Парапан, деревня по прямому направлению от Журжева в пятнадцати, а по дороге – в двадцати верстах. Сады его сползают почти к самому берегу, на возвышении стоит отдельно большой помещичий дом, который на 7 июня был занят штабом Скобелева. Ночь была ясная, теплая, такая, какие знает только благословенный юг с его мечтательным сумраком, с волнами благоуханий, льющихся по ветру, с задумчивым шелестом деревьев и словно теплящимися страстными звездами. Луна светила ярко-ярко, обливая трепетным сиянием раины садов, расстилая по неподвижному Дунаю точно серебряные сети… Именно казалось, что это не блеск месяца зыблется на его водах, – а всплыли наверх и мерещатся влюбленному взгляду северянина серебряные сети какого-то сказочного рыболова… Едва-едва слышный, сонно бился прибой в отмелях… У противоположного берега чудилось словно заколдованное царство, заповедное, недоступное… Среди поэтического молчания этой ночи едва-едва слышались весла восьми лодок, в которых перебирались к острову Мечику, накануне исследованному Скобелевым, пятьдесят человек стрелков и тридцать уральцев…
– Увидят их турки… – волновался генерал, когда среди лунного блеска показались на ярком зеркале Дуная черные с черными силуэтами гребцов и солдат лодки, вырезанные точно из агата… Но там, в этом заколдованном царстве «того» берега было все тихо и вполголоса раздававшаяся команда замирала в теплом воздухе южной ночи…
Остров был залит водой… Генерал приказал закрепить лодки за стволы каштанов. Солдаты и казаки, сняв сапоги, засели на деревья и будто водяные птицы сбились на немногие сухие клочки земли и на болотины, только что освободившиеся от разлива. Все это – в полном молчании… Даже участвовавшие слышали только шорох ветвей да шелест раздвигаемой листвы. С нашего берега остров казался совсем безлюдным. От Молодежоса двинулось перед тем восемь паровых шлюпок, из них две миноноски… На пути всюду им встречались мели, и вместо двух шлюпки явились сюда только к четырем часам, когда уже рассвело. Турецкий берег был залит так называемым «тыльным» светом солнца, так что Скобелев только с трудом и то в туманных очерках мог различать, что у них делается. Все дрожало там от этого блеска, контуры изменялись, расплывались, точно какая-то яркая дымка висела над этим красивым и зеленеющим гребнем…
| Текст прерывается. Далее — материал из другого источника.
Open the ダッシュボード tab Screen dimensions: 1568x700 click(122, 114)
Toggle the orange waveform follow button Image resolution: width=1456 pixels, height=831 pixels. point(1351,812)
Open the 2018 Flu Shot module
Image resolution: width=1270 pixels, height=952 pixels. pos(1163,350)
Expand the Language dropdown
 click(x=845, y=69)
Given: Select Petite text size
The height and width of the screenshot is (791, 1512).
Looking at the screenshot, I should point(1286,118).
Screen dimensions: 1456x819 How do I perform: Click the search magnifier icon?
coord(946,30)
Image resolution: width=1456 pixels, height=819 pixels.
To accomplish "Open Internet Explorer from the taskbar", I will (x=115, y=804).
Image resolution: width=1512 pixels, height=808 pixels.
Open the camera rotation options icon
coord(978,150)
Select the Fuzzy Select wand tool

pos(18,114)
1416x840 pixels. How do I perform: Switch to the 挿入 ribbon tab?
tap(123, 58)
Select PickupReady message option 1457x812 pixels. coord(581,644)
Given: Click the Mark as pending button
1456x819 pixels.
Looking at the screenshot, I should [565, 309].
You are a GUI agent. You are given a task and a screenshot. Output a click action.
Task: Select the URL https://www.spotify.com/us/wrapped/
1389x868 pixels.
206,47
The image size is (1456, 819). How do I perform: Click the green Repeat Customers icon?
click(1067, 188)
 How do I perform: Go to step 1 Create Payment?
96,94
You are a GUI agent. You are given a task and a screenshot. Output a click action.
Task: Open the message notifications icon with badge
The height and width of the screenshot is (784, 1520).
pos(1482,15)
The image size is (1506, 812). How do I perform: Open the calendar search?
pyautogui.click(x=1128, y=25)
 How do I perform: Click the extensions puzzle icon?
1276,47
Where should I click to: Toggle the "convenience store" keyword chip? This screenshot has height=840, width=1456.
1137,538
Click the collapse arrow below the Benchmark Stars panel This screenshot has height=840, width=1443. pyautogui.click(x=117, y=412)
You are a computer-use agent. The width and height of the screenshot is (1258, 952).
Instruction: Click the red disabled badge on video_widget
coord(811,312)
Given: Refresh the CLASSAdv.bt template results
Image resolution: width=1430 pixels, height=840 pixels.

– Ну сейчас начнется! – обернулся Скобелев к своим.
– Что начнется?
– Наших заметили!..
Потом оказалось, что зоркий глаз генерала действительно отличил на том берегу прискакавший туда турецкий отряд.
– Вот и пифпафочка!.. – улыбнулся Скобелев, когда те открыли огонь по лодкам, уже начавшим погружать торпеды.
– …Молодцы! – восхищался Михаил Дмитриевич… – Ишь, у самого берега работают… У меня всегда к морякам сердце лежало.
Действительно, наши катера заработали под носом у турок… Послышался сухой треск беглого ружейного огня с берега, все усиливавшийся и усиливавшийся. Можно было бояться больших потерь.
– Пора и нам!.. – И не ожидая приказания отца, молодой Скобелев, официально только начальник его штаба, а, в сущности, командир всего отряда, приказал береговой батарее тяжелых орудий открыть огонь по этому, состоявшему из двухсот человек скопищу. Расстояние оказывалось очень велико, но первый выстрел был случайно удачен, гранату разорвало в кучке турок, которые рассыпались во все стороны.
Только через час явился турецкий военный вестовой пароход. Его тоже приветствовали выстрелами. Ответные снаряды не долетали до нас. Первый упал за версту до нашего берега, а второй разорвался у самого дула выпустившего его орудия… После одного из таких выстрелов пароход, очевидно, получил повреждение и стал отступать… Раз он было приостановился, но два паровых катера, служившие для обороны и вооруженные минами, направились на него… Выждав их на двести сажен, громадное пароходище это постыдно повернуло назад и поспешно ударилось в бегство. Вдали в это время наши заметили скрывавшийся до тех пор монитор. Он уже открыл огонь… Тогда начальник шлюпки Наследника Цесаревича «Шутка» подошел к заведывавшему заграждением Новикову, которого все моряки дунайской нашей флотилии называли «дедушкой». Этого Новикова душевно любил и высоко ценил Скобелев. Впрочем, и вся армия уже в Плоэштах знала «дедушку».
– Прикажете идти в атаку?
Новиков послал поцелуй вместо приказания.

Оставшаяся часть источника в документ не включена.